Police defendants set for court Thursday are Kevin Moyna, Perry McCiver, Dan Plei and Assistant Chief Chuck Kaye.

“Ms. Chalk will be prepared to recommend any settlement that may be reached, if appropriate, to the government official(s) having ultimate settlement authority, as required by the City Charter and related codes and regulations,” said the city’s motion on behalf of Zimmerman.

The City Attorney’s Office didn’t respond Tuesday to a request for comment.
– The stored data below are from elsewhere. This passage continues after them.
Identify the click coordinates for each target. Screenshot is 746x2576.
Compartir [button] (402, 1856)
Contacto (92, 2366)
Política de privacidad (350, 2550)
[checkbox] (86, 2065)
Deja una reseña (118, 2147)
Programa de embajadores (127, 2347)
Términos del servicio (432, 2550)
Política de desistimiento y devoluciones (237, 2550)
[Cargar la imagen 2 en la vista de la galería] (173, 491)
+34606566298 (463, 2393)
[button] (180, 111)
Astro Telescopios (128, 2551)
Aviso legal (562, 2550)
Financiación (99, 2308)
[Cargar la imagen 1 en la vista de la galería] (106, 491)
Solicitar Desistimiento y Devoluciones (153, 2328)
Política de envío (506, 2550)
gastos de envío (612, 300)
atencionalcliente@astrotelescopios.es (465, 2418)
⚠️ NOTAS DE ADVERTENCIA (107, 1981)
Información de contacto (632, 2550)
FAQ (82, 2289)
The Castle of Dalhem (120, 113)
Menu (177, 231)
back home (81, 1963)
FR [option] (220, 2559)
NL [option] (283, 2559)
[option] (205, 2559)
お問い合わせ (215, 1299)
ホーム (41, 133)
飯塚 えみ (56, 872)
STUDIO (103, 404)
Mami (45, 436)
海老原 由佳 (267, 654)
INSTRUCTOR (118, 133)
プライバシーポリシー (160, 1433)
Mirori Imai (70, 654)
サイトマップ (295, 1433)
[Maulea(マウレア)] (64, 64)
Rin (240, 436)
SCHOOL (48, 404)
A trial had been expected for late February 2018.

Amended complaint of April 7, 2015, against the city and Police Chief Shelley Zimmerman (PDF)
Amended complaint of April 7, 2015, against the city and Police Chief Shelley Zimmerman (PDF)

Raids at Cheetahs on July 15, 2013, and at Cheetahs and nearby Exposé on March 6, 2014, threw a national spotlight on San Diego police tactics — raising questions about constitutional rights and whether the dancers were held against their will.
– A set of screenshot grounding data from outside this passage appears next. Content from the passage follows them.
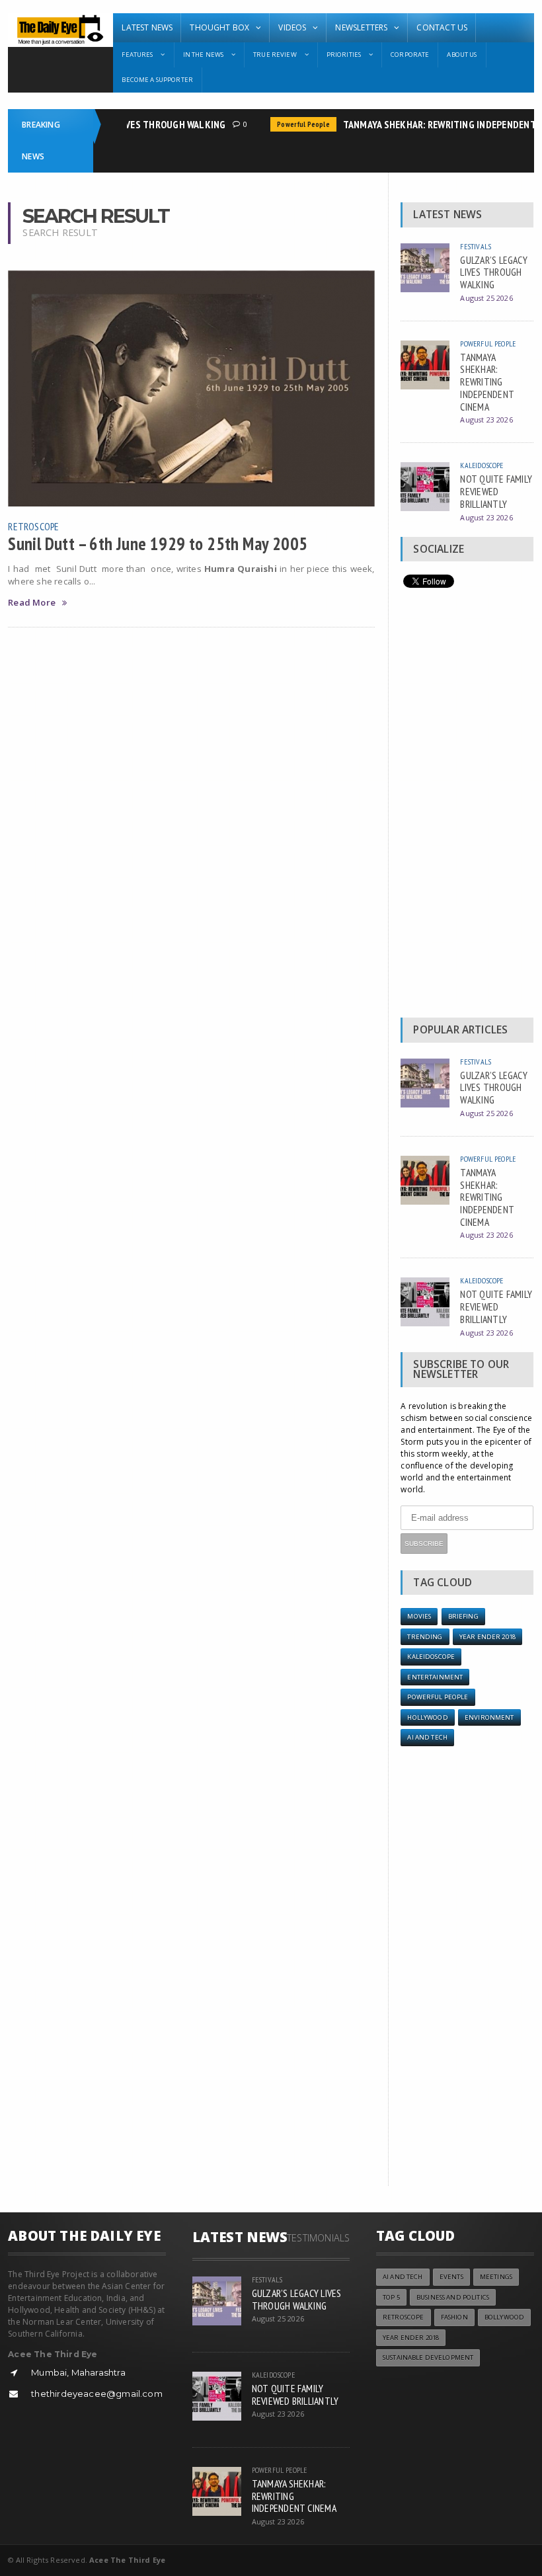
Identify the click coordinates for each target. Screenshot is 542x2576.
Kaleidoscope (481, 465)
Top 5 (391, 2297)
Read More (32, 602)
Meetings (496, 2277)
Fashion (454, 2317)
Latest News (147, 27)
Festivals (475, 246)
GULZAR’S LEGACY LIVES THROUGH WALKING (493, 272)
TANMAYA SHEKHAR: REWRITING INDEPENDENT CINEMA (487, 381)
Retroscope (33, 526)
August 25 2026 (486, 298)
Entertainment (435, 1677)
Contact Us (441, 27)
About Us (462, 54)
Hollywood (427, 1717)
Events (451, 2277)
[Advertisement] (467, 806)
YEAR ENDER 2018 (487, 1636)
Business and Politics (452, 2297)
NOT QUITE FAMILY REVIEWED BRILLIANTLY (496, 491)
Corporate (410, 54)
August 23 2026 (486, 419)
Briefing (463, 1616)
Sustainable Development (428, 2357)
In 2013, the civil suit alleges, about 15 San Diego police officers raided Cheetahs, wearing sidearms and bulletproof vests.
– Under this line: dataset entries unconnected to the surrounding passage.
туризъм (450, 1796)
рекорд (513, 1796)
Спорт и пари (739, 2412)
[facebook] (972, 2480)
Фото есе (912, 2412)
“Officers at the doors ordered entertainers who were arriving at Cheetahs to go to the dressing room, change into bra and panties and wait to be photographed and interrogated,” says the April 2015 amended suit seeking monetary damages that could total $1.5 million.

“Certain … officers made arrogant and demeaning comments to the entertainers, and ordered them to expose body parts so that they could ostensibly photograph their tattoos.”

The city admits that 10 officers in civilian clothing, some wearing holstered side arms and wearing protective vests, identified themselves as police.

“Immediately upon their arrival, the inspection team told Cheetah’s security personnel and managers why they were there; some officers were stationed outside the building’s exits and directed employees trying to leave to return for inspection; and female officers in the entertainers’ locker room checked the entertainers’ identification cards and information and photographed their faces and some tattoos,” said the city’s legal answer.

San Diego's answer to complaint filed May 25, 2016 (PDF)
San Diego’s answer to complaint filed May 25, 2016 (PDF)

But the city denied any “unlawful, unconstitutional or otherwise wrongful conduct.”

In March 2014, police Lt. Kevin Mayer issued a statement to 10 News in which he said the Police Department’s Vice Unit conducts random inspections of strip clubs to ensure dancers are complying with city laws and that they have an entertainers permit.

“In most cases, Vice Unit detectives do not require or request clubs to shut down,” Mayer said. “Photographs of the entertainers’ permit and the person in possession of it are taken for investigative purposes.”

Separately, the city moved to revoke the adult-entertainment license for Cheetahs Gentlemen’s Club, citing violations by dancers noted by undercover officers.

In July 2015, a Superior Court judge upheld the license-yanking, and last September a three-justice panel of the 4th District Court of Appeal agreed, calling the nude club’s violations of a no-touching rule “ongoing, blatant.”

Cheetahs continues to operate, however, and its website still seeks dancers.

“Ladies, if you are interested in gracing San Diego’s best nude strip club with your beauty, the following information will help you get started,” says the site.